Outre les ravages paysagers et l’atteinte violente à la biodiversité, Loïc, jeune agriculteur en projet d’implantation arboricole, pointe : « Jusque là, les paysans étaient dans un état de totale dépendance aux lobbys de l’agrochimie et de l’industrie ». Avec ces projets démesurés, « on transfère cela vers une nouvelle dépendance, cette fois aux affairistes de l’éco-finance » poursuit Loïc, en estimant qu’il y a « total conflit entre deux conceptions radicalement opposées du lien à un territoire et de l’activité humaine ». Il précise : « un retour à une agriculture réellement paysanne et écologique doit se faire par l’action collective de terrain des premiers concernés, et l’appui des politiques publiques ». Tout le contraire d’un « accaparement par les cow-boys de l’agro-voltaïsme » confie-t-il au Poing.
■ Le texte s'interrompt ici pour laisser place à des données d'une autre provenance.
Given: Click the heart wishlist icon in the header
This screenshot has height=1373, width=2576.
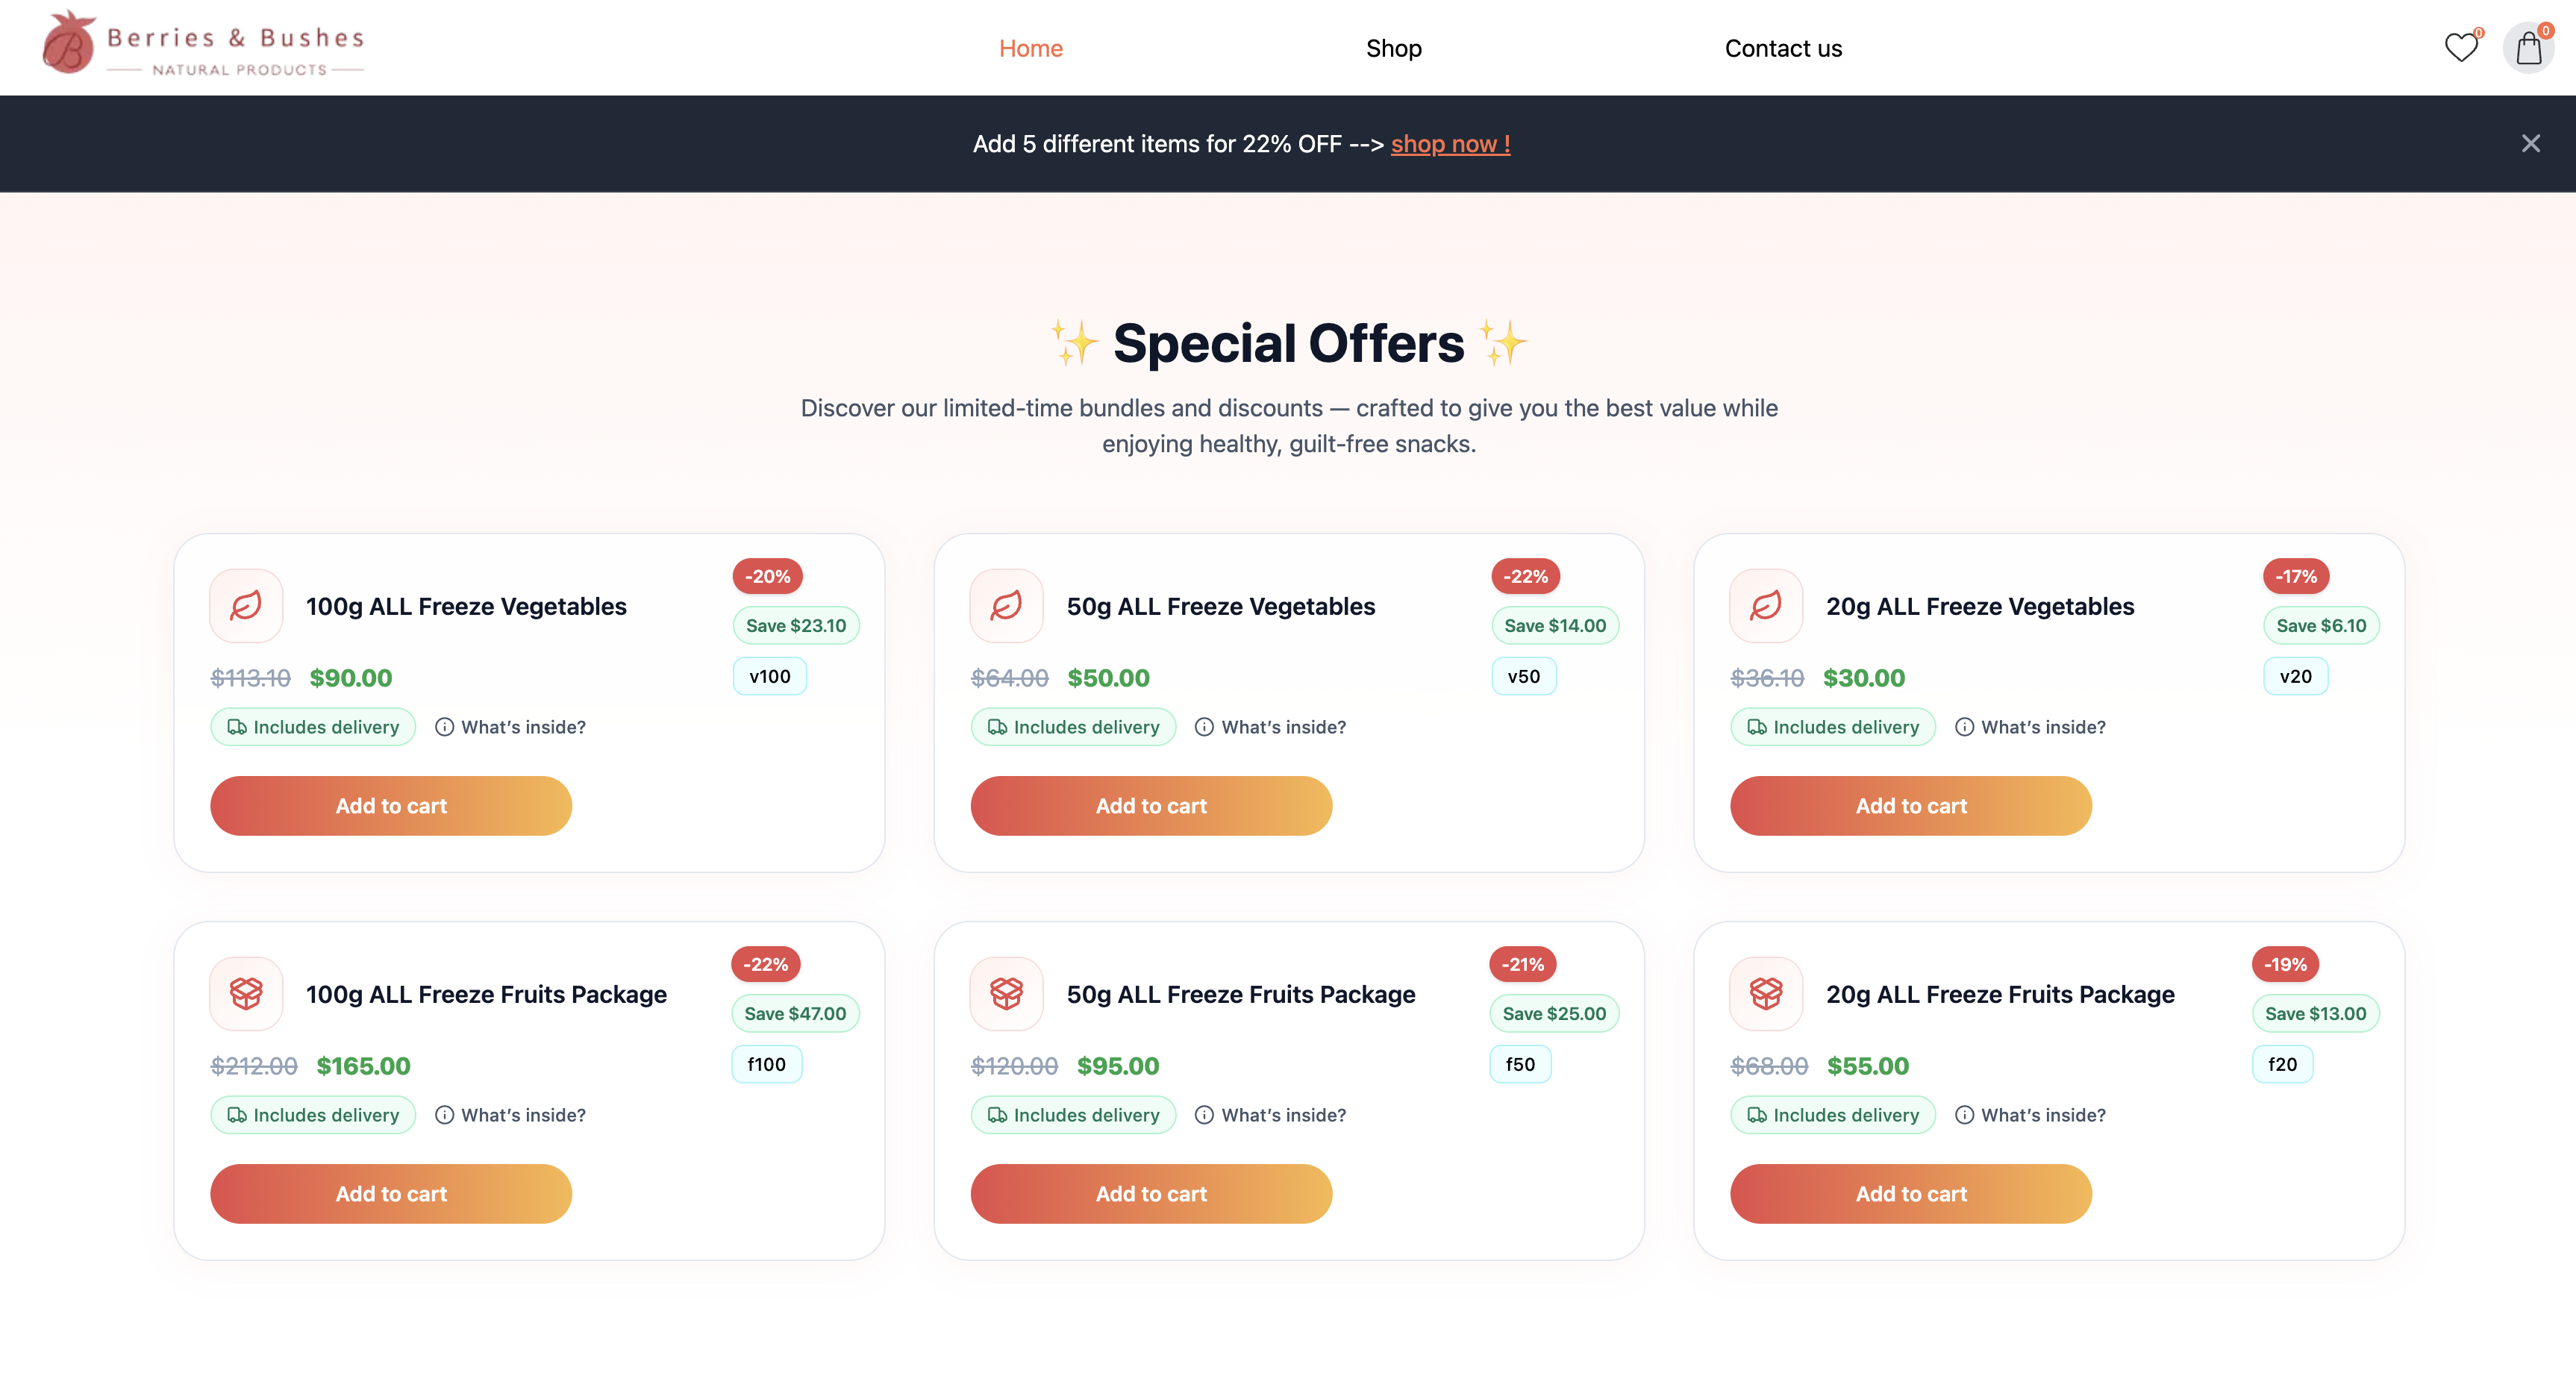Looking at the screenshot, I should click(x=2460, y=47).
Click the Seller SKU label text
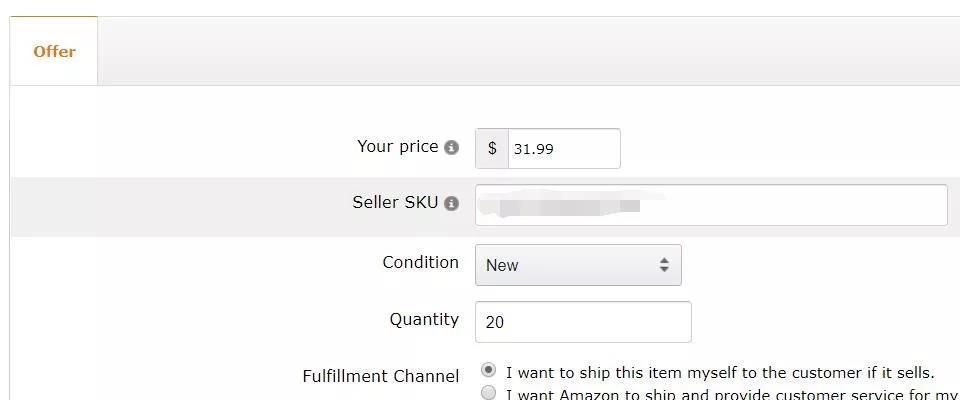The image size is (960, 400). point(396,202)
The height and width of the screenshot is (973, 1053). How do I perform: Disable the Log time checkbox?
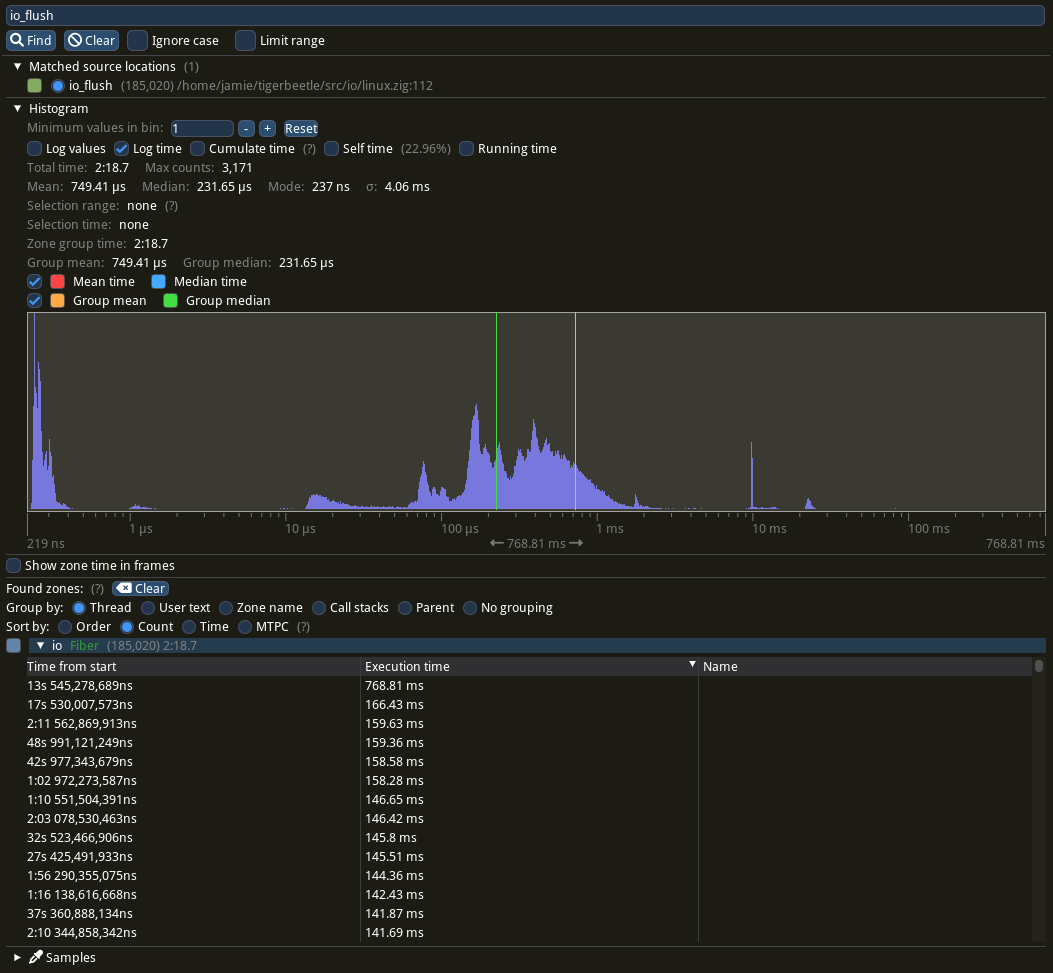[x=122, y=148]
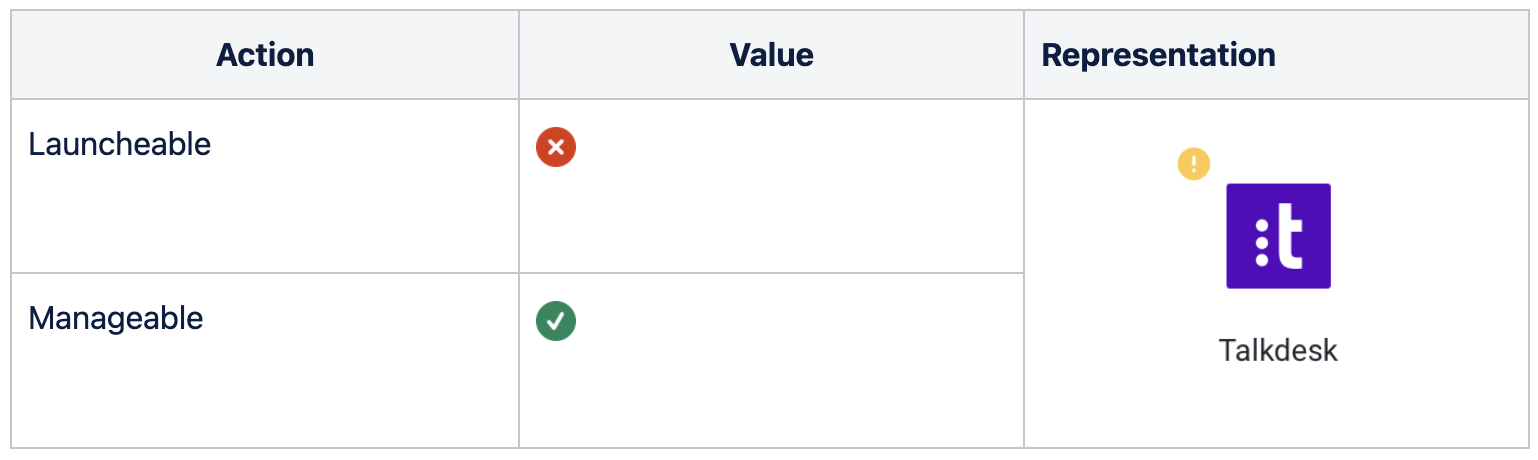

Même la préfète de l’Aveyron a dû se résoudre à faire savoir à Akuo Energy qu’elle ne pouvait donner un avis favorable à son projet, car ses services officiels compétents pour l’aménagement du territoire ont estimé que « les données agronomiques [du projet promu par Eric Scotto sur le Causse comtal] ne permettent pas de conclure sur la compatibilité de ce projet avec l’activité agricole, et donc le maintien de celle-ci sous les panneaux photovoltaïques ». C’est quand même embêtant pour le héraut du concept d’agri-énergie. Mais pas suffisant pour que le chef d’entreprise cesse d’être érigé en star du capitalisme vert au Corum de Montpellier. Toute presse dominante à l’appui.